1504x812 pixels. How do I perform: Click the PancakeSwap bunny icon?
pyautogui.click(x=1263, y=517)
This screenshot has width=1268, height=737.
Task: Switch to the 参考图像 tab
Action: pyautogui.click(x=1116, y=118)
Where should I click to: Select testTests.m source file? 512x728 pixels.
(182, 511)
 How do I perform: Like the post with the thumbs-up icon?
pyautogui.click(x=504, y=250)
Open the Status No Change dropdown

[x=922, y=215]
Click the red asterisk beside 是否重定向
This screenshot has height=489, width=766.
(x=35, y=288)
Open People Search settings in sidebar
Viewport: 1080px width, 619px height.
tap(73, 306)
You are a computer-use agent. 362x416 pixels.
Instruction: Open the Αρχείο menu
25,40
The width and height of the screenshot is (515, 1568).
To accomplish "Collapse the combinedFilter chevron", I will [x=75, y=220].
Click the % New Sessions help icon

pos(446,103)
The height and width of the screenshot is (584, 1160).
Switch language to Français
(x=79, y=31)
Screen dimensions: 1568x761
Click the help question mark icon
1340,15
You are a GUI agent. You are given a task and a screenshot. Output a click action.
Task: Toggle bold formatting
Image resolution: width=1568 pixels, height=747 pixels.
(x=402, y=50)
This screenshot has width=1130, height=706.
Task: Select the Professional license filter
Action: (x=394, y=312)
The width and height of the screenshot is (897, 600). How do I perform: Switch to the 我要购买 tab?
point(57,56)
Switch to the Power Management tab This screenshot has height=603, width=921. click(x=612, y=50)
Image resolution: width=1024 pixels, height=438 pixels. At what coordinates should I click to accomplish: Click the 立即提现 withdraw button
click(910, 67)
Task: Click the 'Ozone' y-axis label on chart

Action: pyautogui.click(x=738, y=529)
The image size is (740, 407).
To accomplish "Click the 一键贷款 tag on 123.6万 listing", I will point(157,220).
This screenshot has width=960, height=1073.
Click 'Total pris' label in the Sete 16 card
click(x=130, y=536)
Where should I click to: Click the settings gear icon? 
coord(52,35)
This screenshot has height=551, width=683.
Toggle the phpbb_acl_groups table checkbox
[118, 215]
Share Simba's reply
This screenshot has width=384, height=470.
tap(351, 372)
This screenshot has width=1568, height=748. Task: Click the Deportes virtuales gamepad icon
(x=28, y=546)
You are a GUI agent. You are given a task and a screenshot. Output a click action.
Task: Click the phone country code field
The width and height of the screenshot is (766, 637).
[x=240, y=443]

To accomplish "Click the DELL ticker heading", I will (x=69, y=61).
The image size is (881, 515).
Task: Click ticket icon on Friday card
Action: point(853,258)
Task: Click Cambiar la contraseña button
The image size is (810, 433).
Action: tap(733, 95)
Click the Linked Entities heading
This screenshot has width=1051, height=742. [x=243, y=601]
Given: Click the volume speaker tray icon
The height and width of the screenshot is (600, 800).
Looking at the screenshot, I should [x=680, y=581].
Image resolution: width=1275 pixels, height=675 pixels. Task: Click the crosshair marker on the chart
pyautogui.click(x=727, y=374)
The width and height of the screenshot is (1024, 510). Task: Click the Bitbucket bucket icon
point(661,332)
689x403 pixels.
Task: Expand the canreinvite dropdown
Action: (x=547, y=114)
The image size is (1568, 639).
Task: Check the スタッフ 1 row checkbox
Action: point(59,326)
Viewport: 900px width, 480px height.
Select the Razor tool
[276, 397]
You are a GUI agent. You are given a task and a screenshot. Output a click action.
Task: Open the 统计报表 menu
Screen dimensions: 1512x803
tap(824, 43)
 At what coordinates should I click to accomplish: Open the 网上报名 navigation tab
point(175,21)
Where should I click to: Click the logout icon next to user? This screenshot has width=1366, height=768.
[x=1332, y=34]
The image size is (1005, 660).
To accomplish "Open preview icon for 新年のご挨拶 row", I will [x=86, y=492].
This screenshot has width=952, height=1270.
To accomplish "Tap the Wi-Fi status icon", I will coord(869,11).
================================
Output all of the material, please, exactly as it stands.

--- Result of the task ---
1504x812 pixels. How do I perform: Click the PancakeSwap bunny icon?
pyautogui.click(x=1263, y=517)
This screenshot has width=1268, height=737.
Task: Switch to the 参考图像 tab
Action: pyautogui.click(x=1116, y=118)
Where should I click to: Select testTests.m source file? 512x728 pixels.
(182, 511)
 How do I perform: Like the post with the thumbs-up icon?
pyautogui.click(x=504, y=250)
Open the Status No Change dropdown

[x=922, y=215]
Click the red asterisk beside 是否重定向
This screenshot has height=489, width=766.
(x=35, y=288)
Open People Search settings in sidebar
Viewport: 1080px width, 619px height.
tap(73, 306)
You are a computer-use agent. 362x416 pixels.
Instruction: Open the Αρχείο menu
25,40
The width and height of the screenshot is (515, 1568).
To accomplish "Collapse the combinedFilter chevron", I will [x=75, y=220].
Click the % New Sessions help icon

pos(446,103)
The height and width of the screenshot is (584, 1160).
Switch language to Français
(x=79, y=31)
Screen dimensions: 1568x761
Click the help question mark icon
1340,15
You are a GUI agent. You are given a task and a screenshot. Output a click action.
Task: Toggle bold formatting
Image resolution: width=1568 pixels, height=747 pixels.
(x=402, y=50)
This screenshot has width=1130, height=706.
Task: Select the Professional license filter
Action: (x=394, y=312)
The width and height of the screenshot is (897, 600). How do I perform: Switch to the 我要购买 tab?
point(57,56)
Switch to the Power Management tab This screenshot has height=603, width=921. click(x=612, y=50)
Image resolution: width=1024 pixels, height=438 pixels. At what coordinates should I click to accomplish: Click the 立即提现 withdraw button
click(910, 67)
Task: Click the 'Ozone' y-axis label on chart

Action: pyautogui.click(x=738, y=529)
The image size is (740, 407).
To accomplish "Click the 一键贷款 tag on 123.6万 listing", I will point(157,220).
This screenshot has width=960, height=1073.
Click 'Total pris' label in the Sete 16 card
click(x=130, y=536)
Where should I click to: Click the settings gear icon? 
coord(52,35)
This screenshot has height=551, width=683.
Toggle the phpbb_acl_groups table checkbox
[118, 215]
Share Simba's reply
This screenshot has width=384, height=470.
tap(351, 372)
This screenshot has width=1568, height=748. Task: Click the Deportes virtuales gamepad icon
(x=28, y=546)
You are a GUI agent. You are given a task and a screenshot. Output a click action.
Task: Click the phone country code field
The width and height of the screenshot is (766, 637).
[x=240, y=443]

To accomplish "Click the DELL ticker heading", I will (x=69, y=61).
The image size is (881, 515).
Task: Click ticket icon on Friday card
Action: point(853,258)
Task: Click Cambiar la contraseña button
The image size is (810, 433).
Action: tap(733, 95)
Click the Linked Entities heading
This screenshot has width=1051, height=742. [x=243, y=601]
Given: Click the volume speaker tray icon
The height and width of the screenshot is (600, 800).
Looking at the screenshot, I should [x=680, y=581].
Image resolution: width=1275 pixels, height=675 pixels. Task: Click the crosshair marker on the chart
pyautogui.click(x=727, y=374)
The width and height of the screenshot is (1024, 510). Task: Click the Bitbucket bucket icon
point(661,332)
689x403 pixels.
Task: Expand the canreinvite dropdown
Action: (x=547, y=114)
The image size is (1568, 639).
Task: Check the スタッフ 1 row checkbox
Action: point(59,326)
Viewport: 900px width, 480px height.
Select the Razor tool
[276, 397]
You are a GUI agent. You are given a task and a screenshot. Output a click action.
Task: Open the 统计报表 menu
Screen dimensions: 1512x803
tap(824, 43)
 At what coordinates should I click to accomplish: Open the 网上报名 navigation tab
point(175,21)
Where should I click to: Click the logout icon next to user? This screenshot has width=1366, height=768.
[x=1332, y=34]
The image size is (1005, 660).
To accomplish "Open preview icon for 新年のご挨拶 row", I will [x=86, y=492].
This screenshot has width=952, height=1270.
To accomplish "Tap the Wi-Fi status icon", I will coord(869,11).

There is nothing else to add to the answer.